(Stored records)
________________
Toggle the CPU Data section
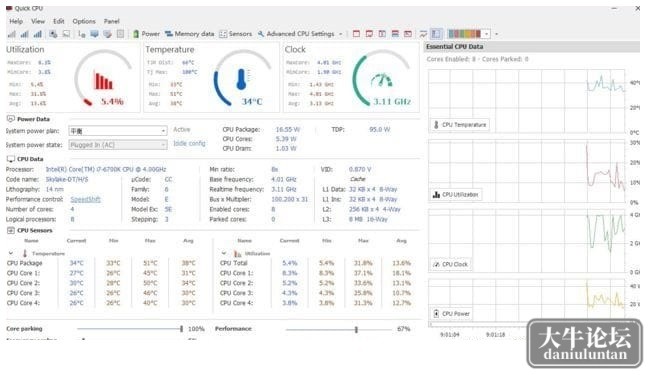This screenshot has height=375, width=650. [11, 159]
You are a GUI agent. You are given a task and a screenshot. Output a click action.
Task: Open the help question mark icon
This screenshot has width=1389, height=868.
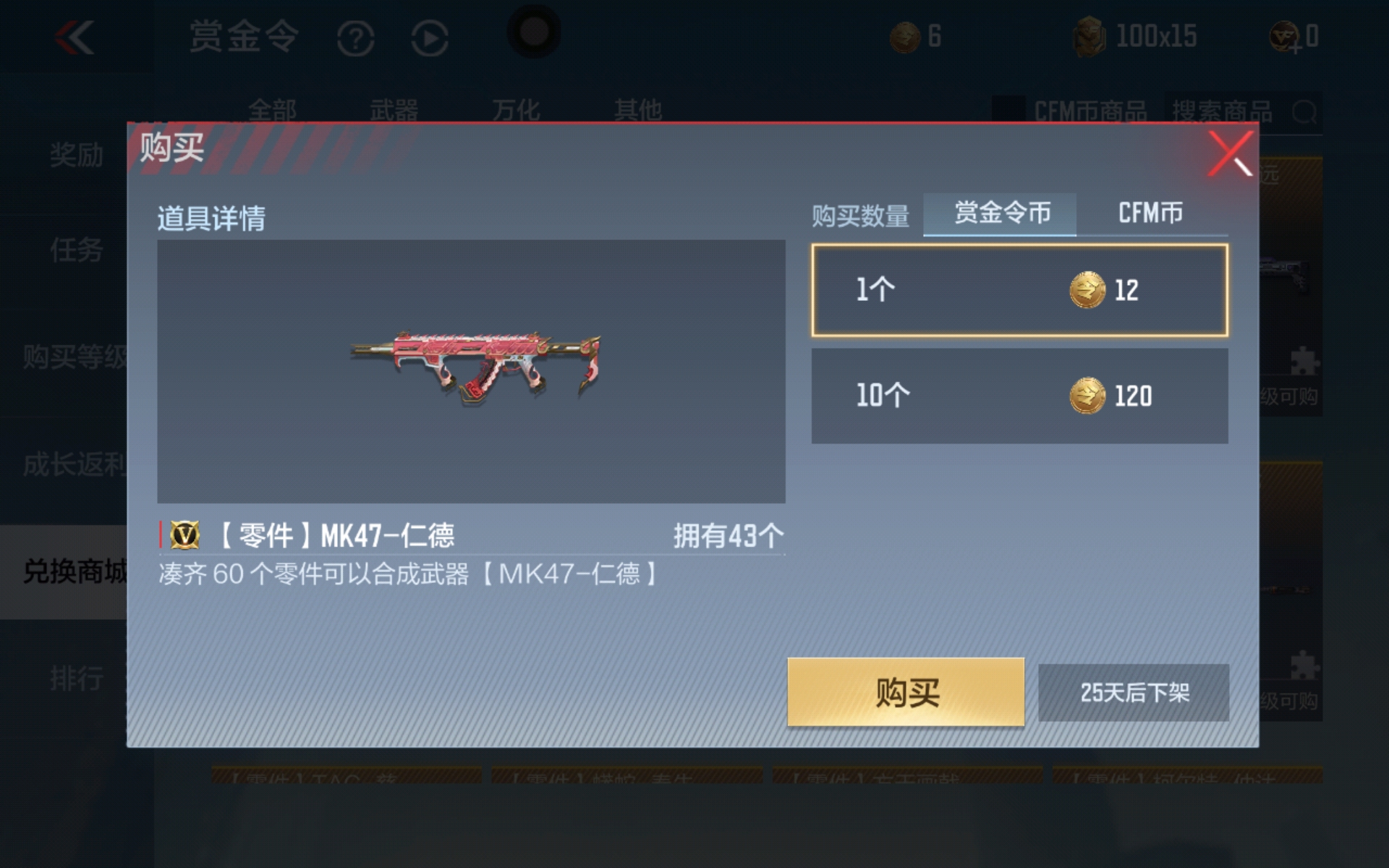point(355,38)
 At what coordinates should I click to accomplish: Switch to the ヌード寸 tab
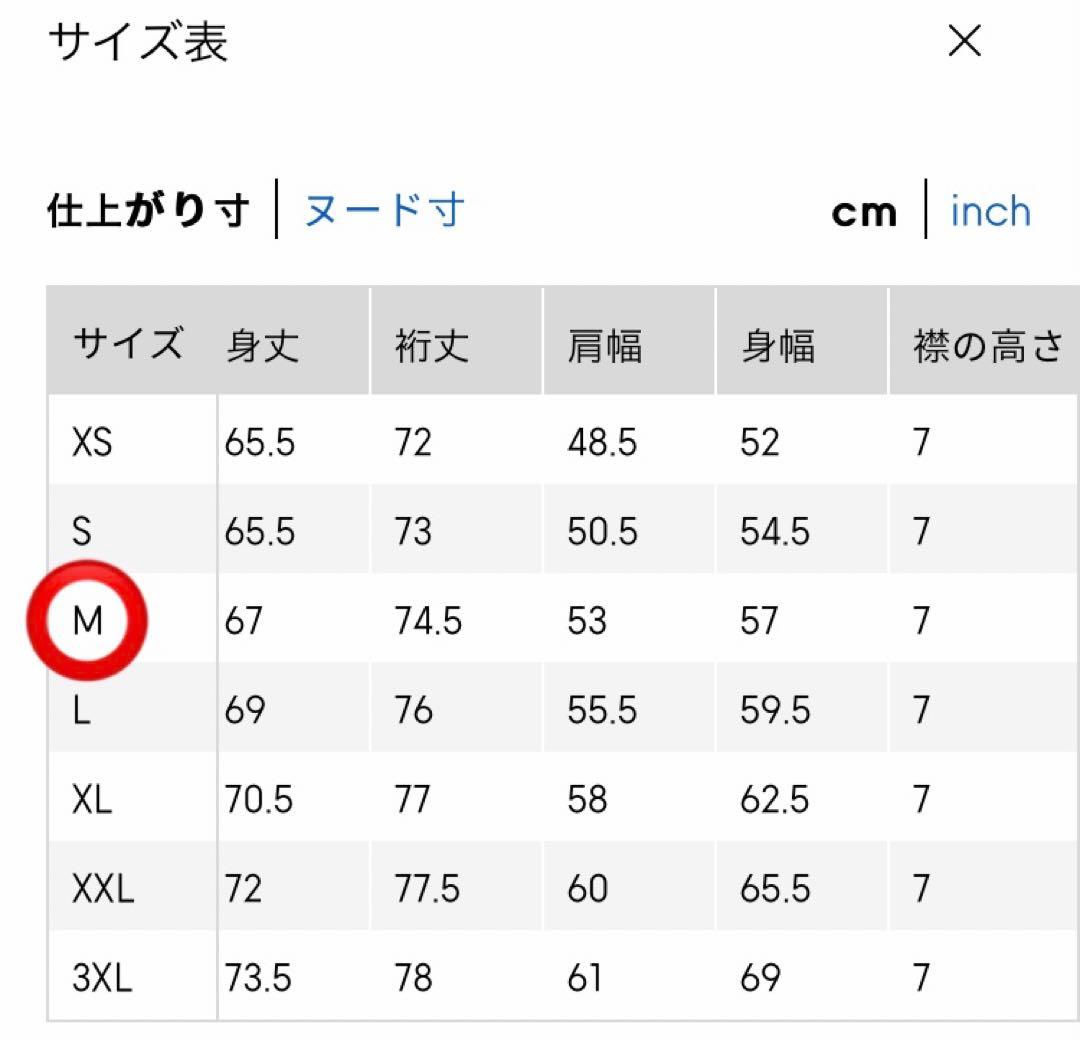tap(384, 211)
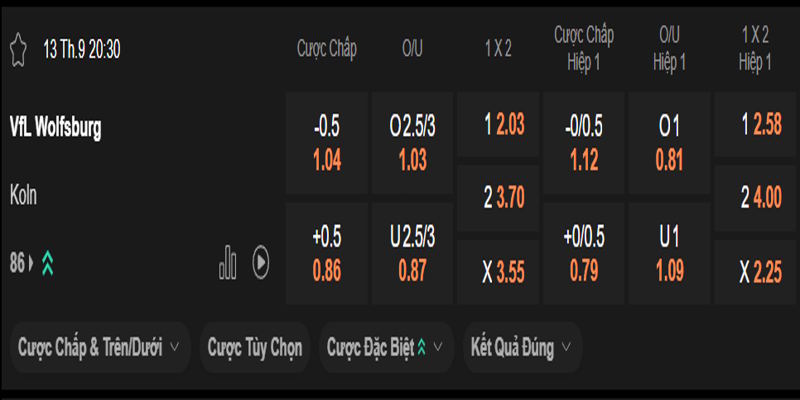Image resolution: width=800 pixels, height=400 pixels.
Task: Open the match statistics bar chart icon
Action: coord(228,263)
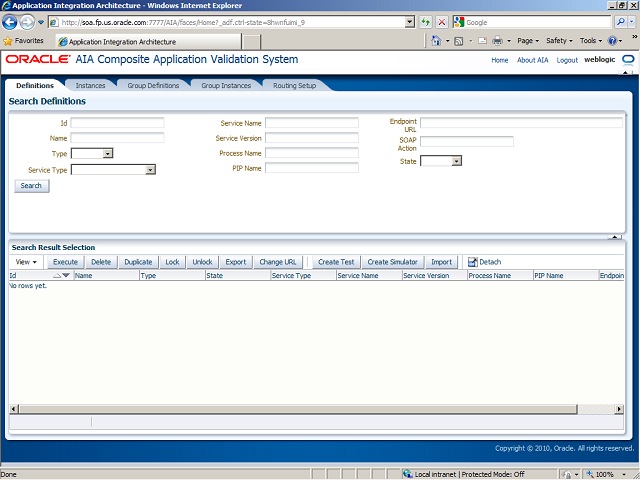Click the results horizontal scrollbar
The height and width of the screenshot is (480, 640).
click(x=300, y=410)
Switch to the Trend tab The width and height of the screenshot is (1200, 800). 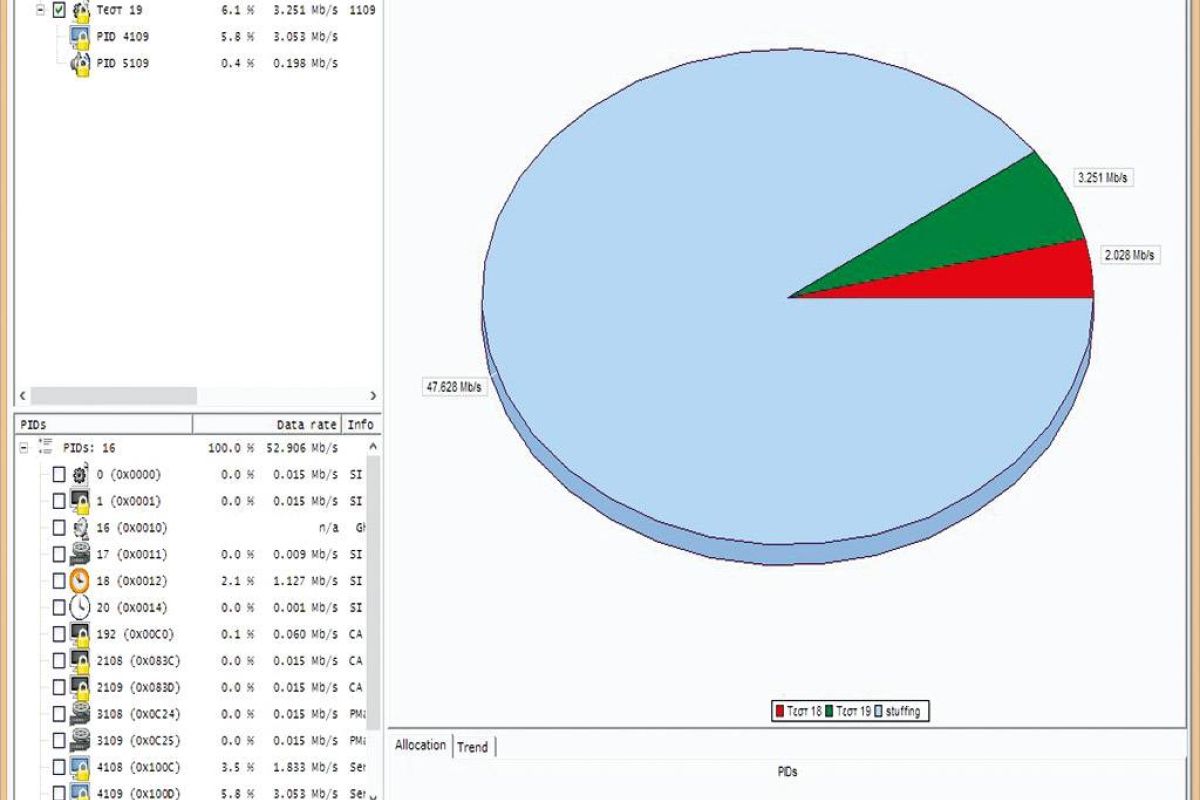click(x=473, y=747)
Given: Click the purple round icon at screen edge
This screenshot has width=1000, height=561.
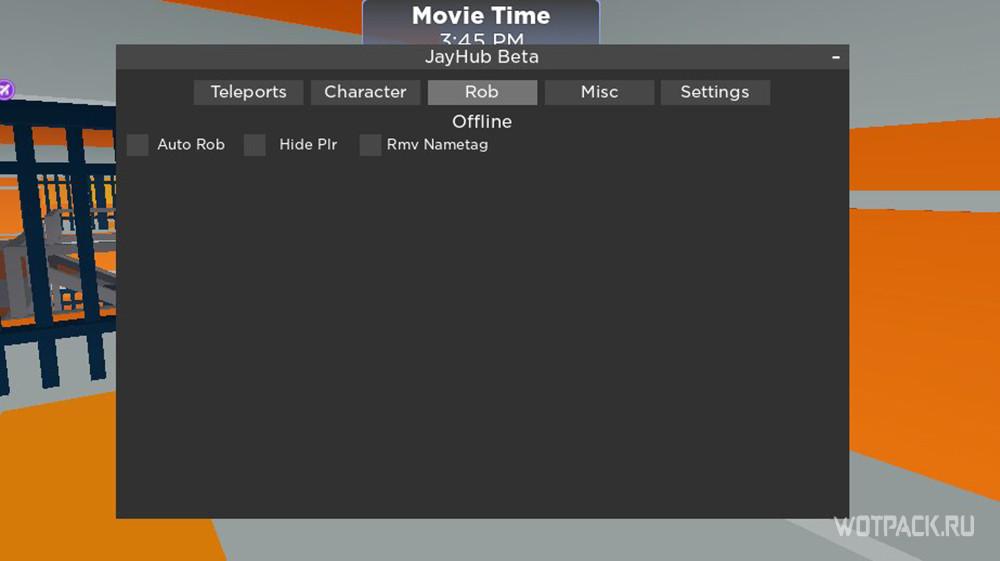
________________
_Work instruction_
Take the line containing "Given: Click the" and every line after it up to the end of the data, and write them out exactly, without the pictures.

_Answer section_
Given: Click the purple round icon at screen edge
This screenshot has width=1000, height=561.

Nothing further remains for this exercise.